This year will be another year of many changes for paid sick leave (often usable for more than just medical reasons), especially with the pandemic revealing the need for it.
August 9, 2021
Paid Sick Leave Laws Update

Paid Sick Leave Updates

This year will be another year of many changes for paid sick leave (often usable for more than just medical reasons), especially with the pandemic revealing the need for it. This includes Maine, New York State, and Colorado, which all became effective January 1, 2021. Maine’s new leave is unique in that it is unlike sick leave and more like PTO in that it can be used for any reason. New York City revised its own Earned Sick and Safe Time Act to more closely resemble the state’s version, including giving more hours of sick and safety leave to employees of large employers with 100 or more employees effective January 1, 2021 (increasing from 40 hours to 56 hours). Effective August 1, 2021, Chicago expanded its sick leave law to cover additional events that qualify for paid leave, one of which now includes when an employee must obey a quarantine order due to communicable disease. Effective October 1, 2021, Nevada will expand its law for employees to use accrued sick leave to care for family members. Next year, starting on July 1, 2022, New Mexico’s statewide paid sick leave law will go into effect. In Texas, the sick leave laws in Dallas and San Antonio are still on hold because of legal challenge, and experts predict that they will be defeated like Austin’s sick leave law was defeated.
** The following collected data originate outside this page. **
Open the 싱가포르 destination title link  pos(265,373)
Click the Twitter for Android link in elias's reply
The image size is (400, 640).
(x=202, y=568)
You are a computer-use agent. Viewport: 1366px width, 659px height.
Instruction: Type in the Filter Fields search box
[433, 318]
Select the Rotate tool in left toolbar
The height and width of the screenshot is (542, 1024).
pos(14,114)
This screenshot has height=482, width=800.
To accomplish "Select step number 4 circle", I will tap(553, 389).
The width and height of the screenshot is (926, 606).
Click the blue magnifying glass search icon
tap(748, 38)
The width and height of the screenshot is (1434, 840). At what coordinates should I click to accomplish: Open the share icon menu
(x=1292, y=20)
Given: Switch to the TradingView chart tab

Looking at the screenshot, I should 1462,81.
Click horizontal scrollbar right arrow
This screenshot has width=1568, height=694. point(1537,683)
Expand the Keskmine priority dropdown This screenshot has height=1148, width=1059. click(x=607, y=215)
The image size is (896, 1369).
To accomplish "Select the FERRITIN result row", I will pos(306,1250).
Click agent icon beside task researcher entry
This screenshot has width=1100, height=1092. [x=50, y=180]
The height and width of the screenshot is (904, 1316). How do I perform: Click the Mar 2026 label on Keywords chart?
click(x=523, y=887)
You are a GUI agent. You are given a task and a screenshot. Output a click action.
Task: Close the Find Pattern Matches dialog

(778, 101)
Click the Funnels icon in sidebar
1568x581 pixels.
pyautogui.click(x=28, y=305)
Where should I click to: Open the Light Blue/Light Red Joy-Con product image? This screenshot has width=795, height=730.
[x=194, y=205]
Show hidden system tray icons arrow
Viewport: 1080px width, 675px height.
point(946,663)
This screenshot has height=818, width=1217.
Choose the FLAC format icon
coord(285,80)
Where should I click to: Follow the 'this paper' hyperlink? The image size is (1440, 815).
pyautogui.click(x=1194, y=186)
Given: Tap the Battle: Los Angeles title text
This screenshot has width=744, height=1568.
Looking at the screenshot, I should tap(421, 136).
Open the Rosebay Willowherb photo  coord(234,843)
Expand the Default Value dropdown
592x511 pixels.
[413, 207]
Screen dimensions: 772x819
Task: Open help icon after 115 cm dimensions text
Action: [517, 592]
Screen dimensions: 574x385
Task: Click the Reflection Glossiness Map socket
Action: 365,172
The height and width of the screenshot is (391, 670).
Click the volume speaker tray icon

A second group of jurisdictions are those that passed emergency paid sick leave laws in response to COVID-19 and are intended to be temporary measures that expire upon a specific date or after the national health emergency has ended. This second group is vast and too many to list, but includes (non-exhaustive list): the federal government (i.e., Families First Coronavirus Response Act, or FFCRA, which no longer has a mandatory paid leave component but the voluntary paid leave component is set to expire on September 30, 2021), New York State, New Jersey, District of Columbia, Nevada, Michigan, Seattle, Pittsburgh, California (click here for EP Legal Alert about CA Senate Bill 95) and many California cities and counties. As of this article, California cities and counties still include Los Angeles County & City, Long Beach, Oakland, Marin County, and Sonoma County. Some jurisdictions have enacted separate paid vaccine leave, requiring employers to provide a specified number of hours of paid leave for employees to get the COVID-19 vaccine – this includes, but is not limited to, Los Angeles City, New York State, Cook County (Illinois), and Nevada.